Governor Jerry Brown and California lawmakers are already living on borrowed time as they negotiate a measure to replace the $11 billion water bond on the November ballot. The official deadline under state law passed six weeks ago. Any deal would have to waive election laws, and be signed by the end of this week. But two huge sticking points are clogging up the water talks, as Capital Public Radio’s Ben Adler reports.
Wells: “Well, we’re standing in the middle of 250 acres, which would be part of the 14,000-acre footprint of the Sites Reservoir.”
Mary Wells stands on her family’s ranch in Colusa County, about an hour northwest of Sacramento. She’s the fifth generation of her family to farm and raise cattle here. She’s lived on this ranch for 40 years. But she – and her daughter and granddaughter – are prepared to flood it.
Wells: “Northern California and all of California needs a solution to the water shortages that are only going to get worse.”’
Ben: “Are we standing where the water would be?”
Wells: “Yes. We would be very well under water, about under 300 feet.”
Ben: “So it’s not just giving up your ranch; it’s giving up the actual home that you’ve lived in.”
Wells: “Yes. That’s the tough part.”
Wells is showing her ranch to a group of state lawmakers, Capitol staff and lobbyists who are demanding at least three billion dollars for surface storage in any state water bond. Sites Reservoir is one of the two large projects the money would go towards; Temperance Flat Dam, an hour northeast of Fresno, is the other. Assembly Republican Leader Connie Conway, who represents the Central Valley, was among the lawmakers on the tour:
Conway: “These are the two that make the most sense. These are the two that are the most urgent. And we just have to have enough to get that basic funding so we can actually start the projects.”
The tour came one day after Governor Jerry Brown announced his opposition to the $11 billion water bond currently scheduled for the November ballot – and put forth his own $6 billion proposal instead. Brown’s outline includes two billion dollars for storage projects. Even Democratic Assembly Speaker Toni Atkins says Brown’s proposal is “too small to meet the state’s dire needs.” But in an interview last week with Capital Public Radio, Brown pointed to California’s $30 billion debt and said his proposal is the most the state should borrow.
Brown: “They’re arguing about this $3 billion storage.
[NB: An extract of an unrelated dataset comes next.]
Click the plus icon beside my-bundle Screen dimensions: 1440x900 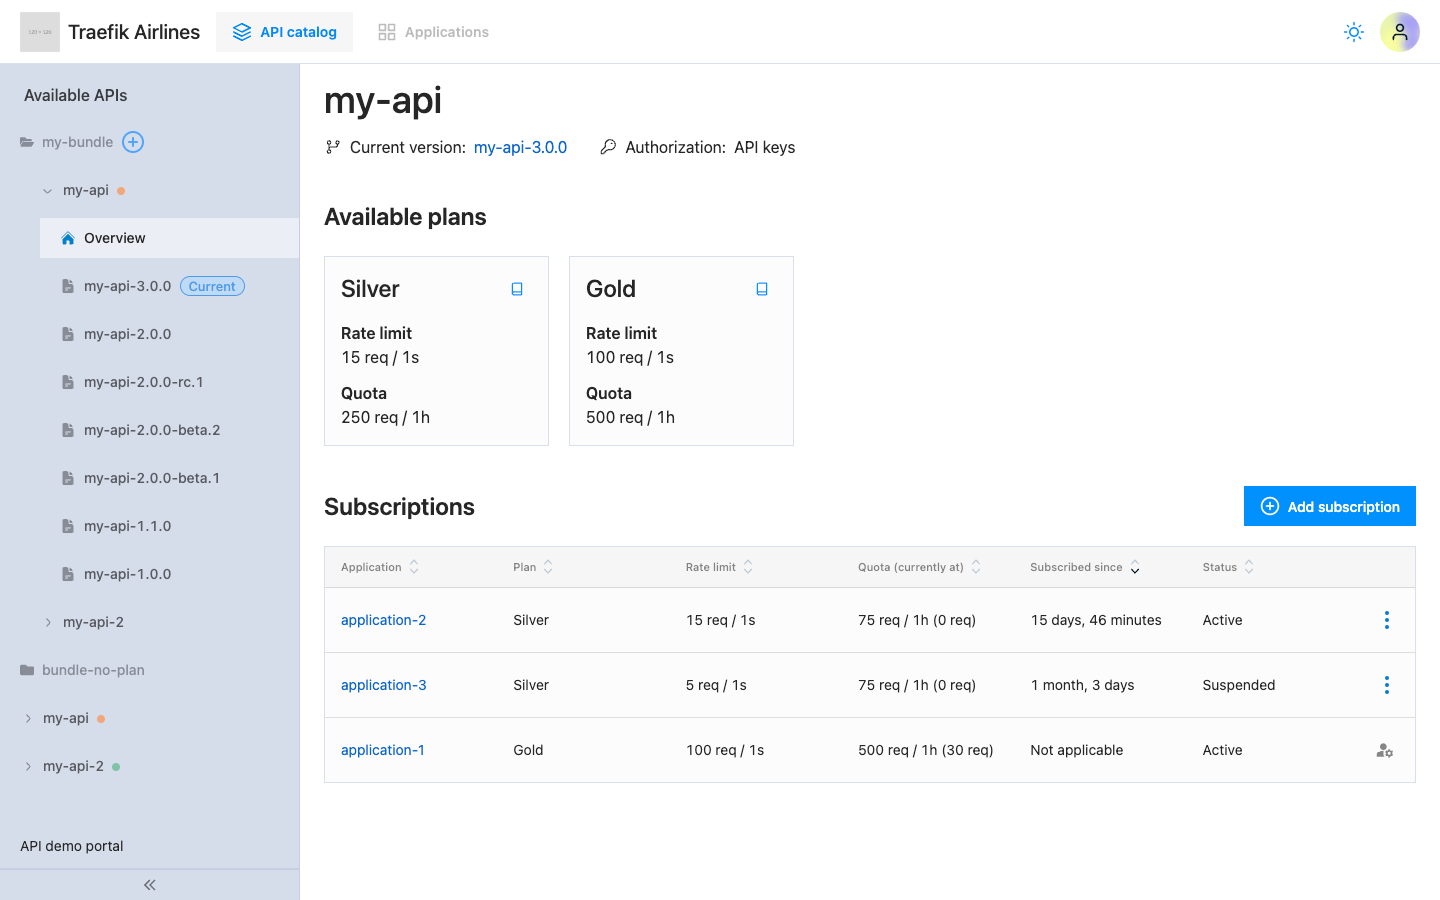coord(132,142)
You’re not gonna get these dams built without more billions, and it’s gonna take many years. We have a problem right now, and the $6 billion covers all the immediate stuff that we can do now.”
Storage is one sticking point. The other is designing a bond that’s “tunnel neutral” – that is, it neither helps nor hurts the governor’s proposal to build twin tunnels underneath the Sacramento-San Joaquin Delta. Brown says his proposal is “tunnel neutral,” but Delta lawmakers and environmental groups fear it’s not. Democratic Senator Lois Wolk says any final deal must include specific language that gives her constituents a voice and puts their fears to rest.
Wolk: “The agencies that are charged with restoration have to be working together with the local community; there have to be willing sellers, there have to be certain requirements up front, and collaboration engenders trust.”
But down in the Delta, trust is in short supply.
Hemly: “If you ever wondered how those annoying stickers got onto your fruit, these machines do that.”
Kathy Hemly grows apples and pears on Randall Island, on the Delta’s northern edge just south of Sacramento. She’s in her packing house as Gala apples are washed, waxed, sorted and packed.
Hemly: “They’re lovely this year. A beautiful rose color with a fine sort of ivory striping on the skin. A very fragrant, crunchy apple.”
Then, forklifts load boxes onto trucks to take the produce to stores from coast to coast – and beyond.
Hemly says California absolutely needs a water bond, but her entire business – and her home – would be destroyed by the tunnels. So she fears anything that would open the door to Brown’s plan – including ecosystem restoration on private lands and private agency water transfers.
Hemly: “The water bond, as it seems to be developing, is beneficial to some people at the expense of others.”
Hemly says Delta folks aren’t obstructionists or conspiracy theorists. They just want a water bond that doesn’t hang them out to dry. They’ll know one way or the other by the end of the week.